Trends in anticoagulant use at nursing home admission and variation by frailty and chronic kidney disease among older adults with atrial fibrillation
Campitelli MA, Bronskill SE, Huang A, Maclagan LC, Atzema CL, Hogan DB, Lapane KL, Harris DA, Maxwell CJ. Drugs Aging. 2021; 38(7):611-23. Epub 2021 Apr 21. DOI: https://doi.org/10.1007/s40266-021-00859-1
Background — Atrial fibrillation (AF) is relatively common among nursing home residents, and decisions regarding anticoagulant therapy in this setting may be complicated by resident frailty and other factors.
Objectives — The aim of this study was to examine trends and correlates of oral anticoagulant use among newly admitted nursing home residents with AF following the approval of direct-acting oral anticoagulants (DOACs).
Methods — We conducted a retrospective cohort study of all adults aged > 65 years with AF who were newly admitted to nursing homes in Ontario, Canada, between 2011 and 2018 (N = 36,466). Health administrative databases were linked with comprehensive clinical assessment data captured shortly after admission, to ascertain resident characteristics. Trends in prevalence of anticoagulant use (any, warfarin, DOAC) at admission were captured with prescription claims and examined by frailty and chronic kidney disease (CKD). Log-binomial regression models estimated crude percentage changes in use over time and modified Poisson regression models assessed factors associated with anticoagulant use and type.
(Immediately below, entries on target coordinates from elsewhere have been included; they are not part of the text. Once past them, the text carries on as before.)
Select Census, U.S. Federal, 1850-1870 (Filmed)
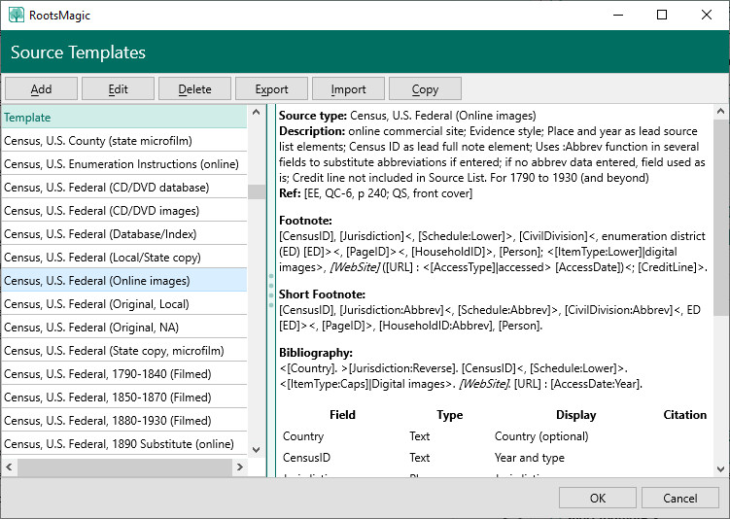The image size is (730, 519). (108, 398)
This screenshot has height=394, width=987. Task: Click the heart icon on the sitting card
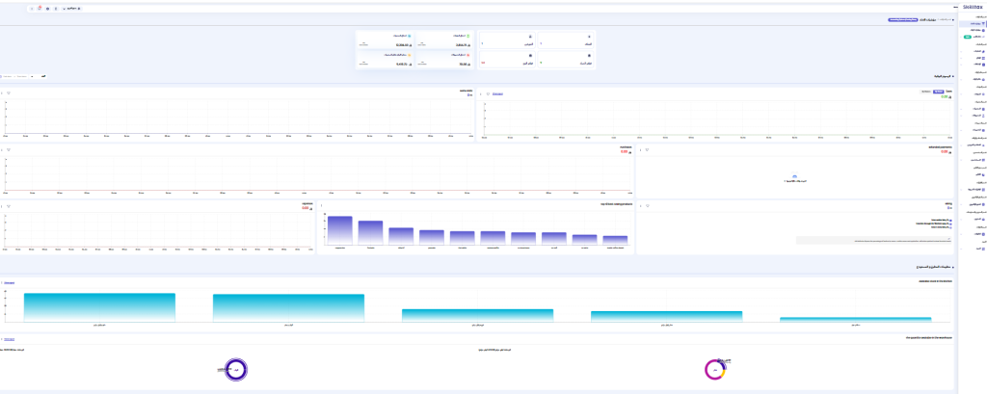647,205
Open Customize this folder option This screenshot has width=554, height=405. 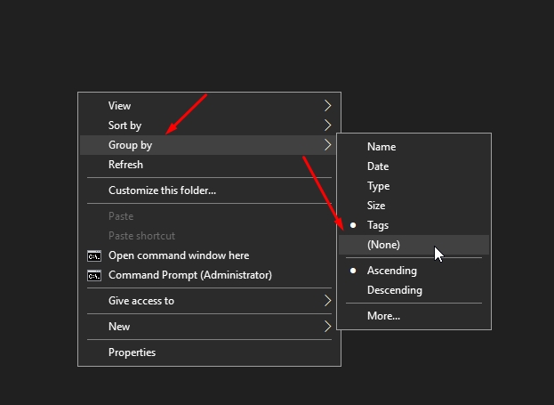(x=162, y=190)
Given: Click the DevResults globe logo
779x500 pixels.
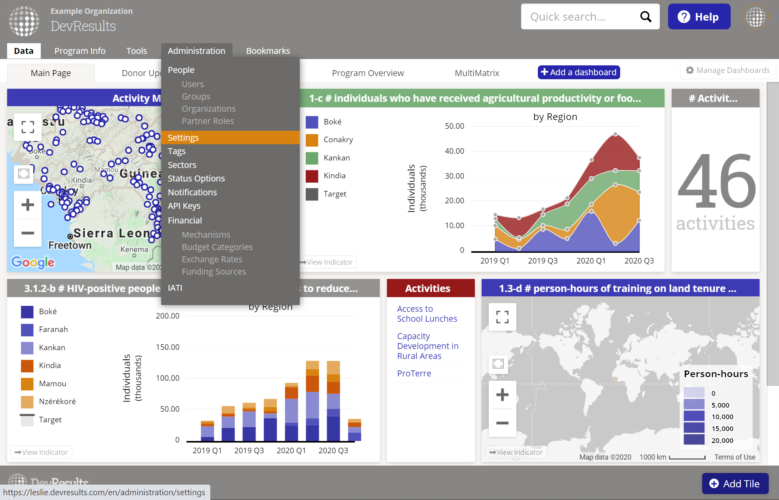Looking at the screenshot, I should coord(24,21).
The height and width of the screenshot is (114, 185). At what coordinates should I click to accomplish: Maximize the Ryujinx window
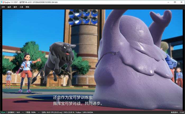pyautogui.click(x=175, y=2)
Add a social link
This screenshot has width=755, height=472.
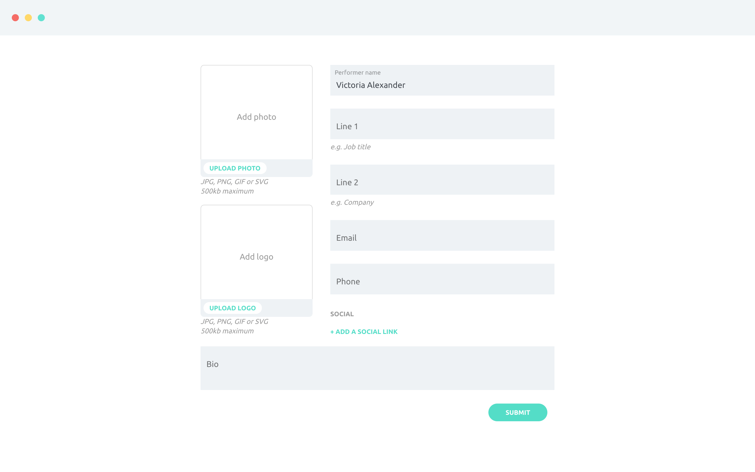364,332
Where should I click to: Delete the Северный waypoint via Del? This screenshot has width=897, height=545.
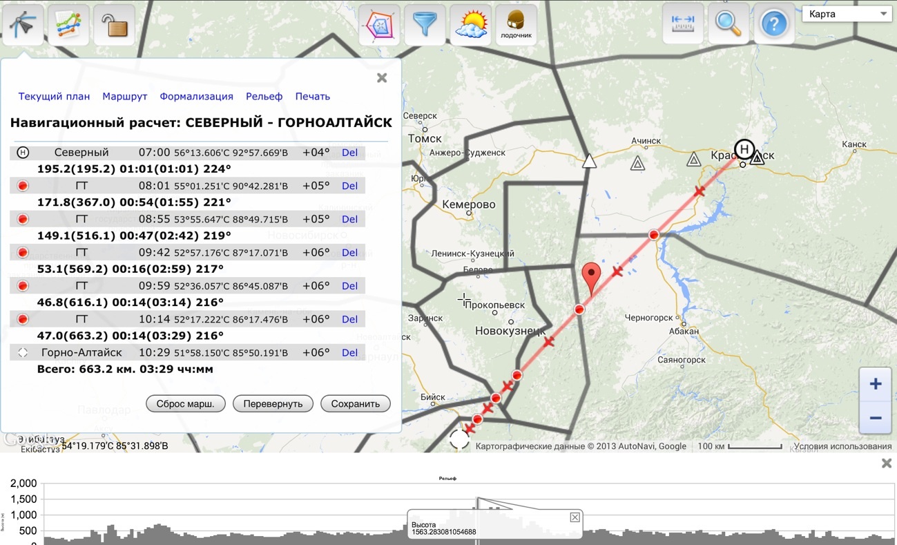point(349,152)
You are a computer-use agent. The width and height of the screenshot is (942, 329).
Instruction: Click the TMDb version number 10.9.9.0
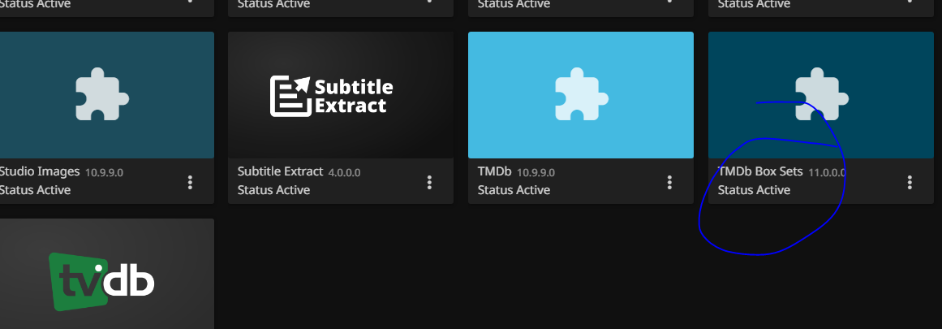tap(536, 172)
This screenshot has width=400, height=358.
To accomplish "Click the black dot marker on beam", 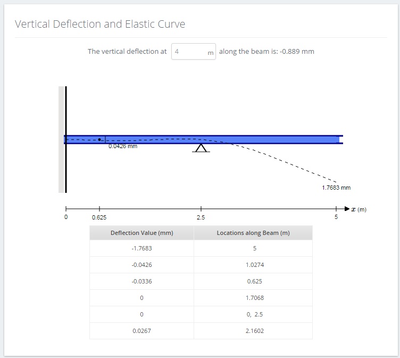I will [99, 140].
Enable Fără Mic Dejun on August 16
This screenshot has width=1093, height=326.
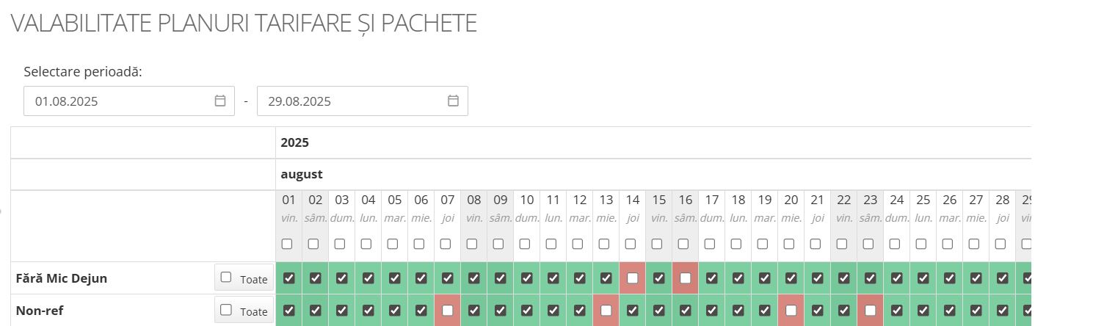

Results — The prevalence of anticoagulant use at admission increased from 41.1% in 2011/2012 to 58.0% in 2017/2018 (percentage increase = 41.1%, p < 0.001). Warfarin use declined (- 67.7%, p < 0.001), while DOAC use increased. Anticoagulant use was less likely among residents with a prior hospitalization for hemorrhagic stroke (adjusted risk ratio [aRR] 0.65, 95% confidence interval [CI] 0.60-0.70) or gastrointestinal bleed (aRR 0.80, 95% CI 0.78-0.83), liver disease (aRR 0.78, 95% CI 0.69-0.89), severe cognitive impairment (aRR 0.89, 95% CI 0.85-0.94), and non-steroidal anti-inflammatory drug (aRR 0.76, 95% CI 0.71-0.81) or antiplatelet (aRR 0.25, 95% CI 0.23-0.27) use, but more likely for those with a prior hospitalization for ischemic stroke or thromboembolism (aRR 1.30, 95% CI 1.27-1.33). CKD was associated with a reduced likelihood of DOAC versus warfarin use in both the early (aRR 0.62, 95% CI 0.54-0.71) and later years (aRR 0.79, 95% CI 0.76-0.83) of our study period. Frail residents were significantly less likely to receive an anticoagulant at admission, although this association was modest (aRR 0.95, 95% CI 0.92-0.98). Frailty was not associated with anticoagulant type.
Conclusions — While the proportion of residents with AF receiving oral anticoagulants at admission increased following the approval of DOACs, over 40% remained untreated. Among those treated, use of a DOAC increased, while warfarin use declined. The impact of these recent treatment patterns on the balance between benefit and harm among residents warrant further investigation.